In a great article written about storing tree structures in the database, Alexey outlines 3 common patterns. They are parent-child, materialized path, and nested set.

Each of these patterns have different strengths and weaknesses, especially related to whether your application is read-heavy or write-heavy.

Parent-child

Pros: Simple, fast writes. Cons: Slow reads.

Parent-child tree structures are the easiest to understand, are very write-efficient, but can be extremely slow for reads, especially if your hierarchy spans more than 2 levels deep. The reason it is slow on reads is that it can't be done in a single query like the other patterns allow. If you're 5 levels deep and you want to get the top-level parent, you will need to perform 4 queries.

For this type of data, I don't use any sort of Gem to help me accomplish this because it is done very easily in plain Rails. Let's look into how we'd implement this for a Category class.

First, we need to add a parent_id column to the database. This is used to determine both the parent and the children of a specific category.

class AddParentIdToCategories < ActiveRecord::Migration
def change
add_column :category, :parent_id, :integer
end
end

Next, we'll add a parent relation to our model along with a children relation. Because we aren't following the normal Rails standards by naming the field like category_id, we have to tell it which class the relation refers to. I chose to use parent and children instead of category and categories, because I find it much clearer.

class Category < ActiveRecord::Base
belongs_to :parent, class_name: "Category"
has_many :children, class_name: "Category", foreign_key: "parent_id"
end

Now we can access our data like so:

category = Category.find 10 # Result: <Category id: 10, name: ....>
category.children.count # Result: 2
# SQL - SELECT COUNT(*) FROM "categories" WHERE "categories"."parent_id" = 10

If we wanted to add a method to category to get it's parent's name, or to check if it has a parent and/or children, we could do this:

def parent_name
# it may not have a parent
parent.try(:name)
end

def has_parent?
parent.present?
end

def has_children?
children.exists?
end

Materialized Path

Pros: Fast reads. Cons: Slow writes, more complicated.

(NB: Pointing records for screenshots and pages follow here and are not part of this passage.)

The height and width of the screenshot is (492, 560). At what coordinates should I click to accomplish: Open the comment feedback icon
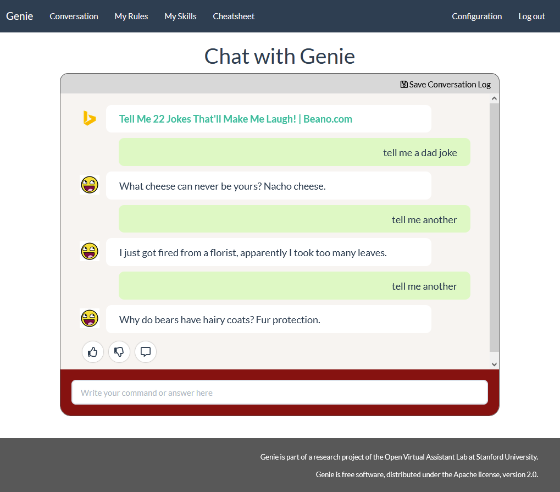[x=145, y=352]

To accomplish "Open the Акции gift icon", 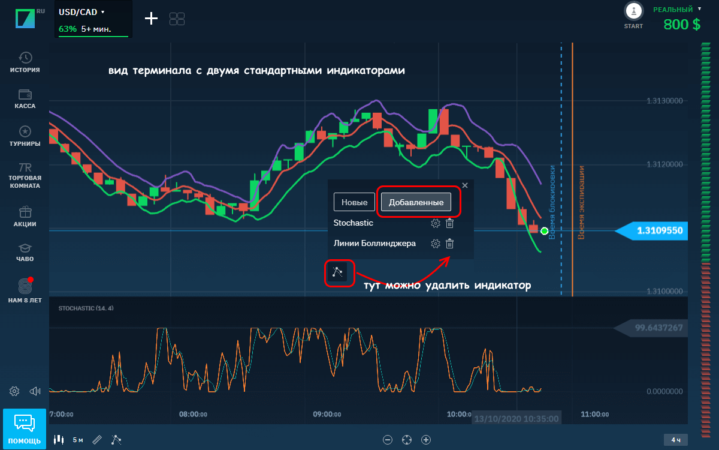I will pyautogui.click(x=25, y=212).
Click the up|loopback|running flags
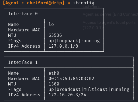 (x=74, y=41)
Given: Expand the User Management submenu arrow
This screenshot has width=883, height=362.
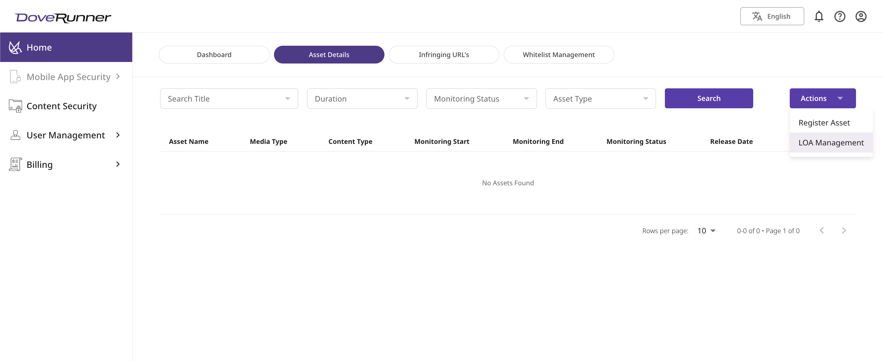Looking at the screenshot, I should click(118, 135).
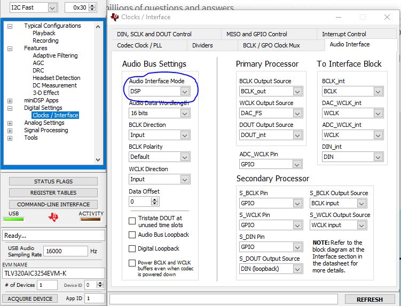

This is a pattern that you're most likely familiar with, even if you haven't heard of the name before. Think of it like how the Bible is organized: John, Chapter 3, Verse 16. Each record essentially stores the "path" through it's ancestry. So John, Chapter 3, Verse 16 has all of the information necessary to go straight from the verse to John, the book.

The ancestry gem uses the materialized path pattern to handle relationship data in your model. Inserts are fairly complicated, so thankfully the gem handles the complexity for us.

Nested Set

Pros: Fast reads. Cons: Slow writes, more complicated.

Nested sets are possibly the most complicated to explain, and have very complicated logic when modifying the hierarchy, but provide very fast read-access to the data. The way it works is by adding left and right bounds to your data. Awesome nested set is a great Gem implementing the nested set pattern..

Here's an example of Colombia with a couple of its provinces and cities:

  • 1 Colombia 10, L1
    • 2 Antioquia 7, L2
      • 3 Medellín 4, L3
      • 5 Rio Negro 6, L3
    • 8 Chocó 9, L2

Colombia has 4 children. 2 of them (Antioquia and Chocó) are direct descendants (1 level below), and the other 2 are second level descendants (Medellín and Rio Negro), children of children.

If you wanted to find direct descendants of Colombia, you could do so with a query like so:

SELECT * FROM locations WHERE left > 1 AND right < 10 AND level = 2;

Or if you wanted to find out how many cities are in Antioquia, you could do so with the following query:

SELECT count(*) FROM locations WHERE left > 2 AND right < 7 AND level = 3;

Summary

In summary, if you are working with simple data, not nested too deeply and which isn't too read-heavy, I recommend using the basic parent-child pattern. If your data is multiple levels deep and is read-heavy, I recommend using either the materialized path or the nested set patterns.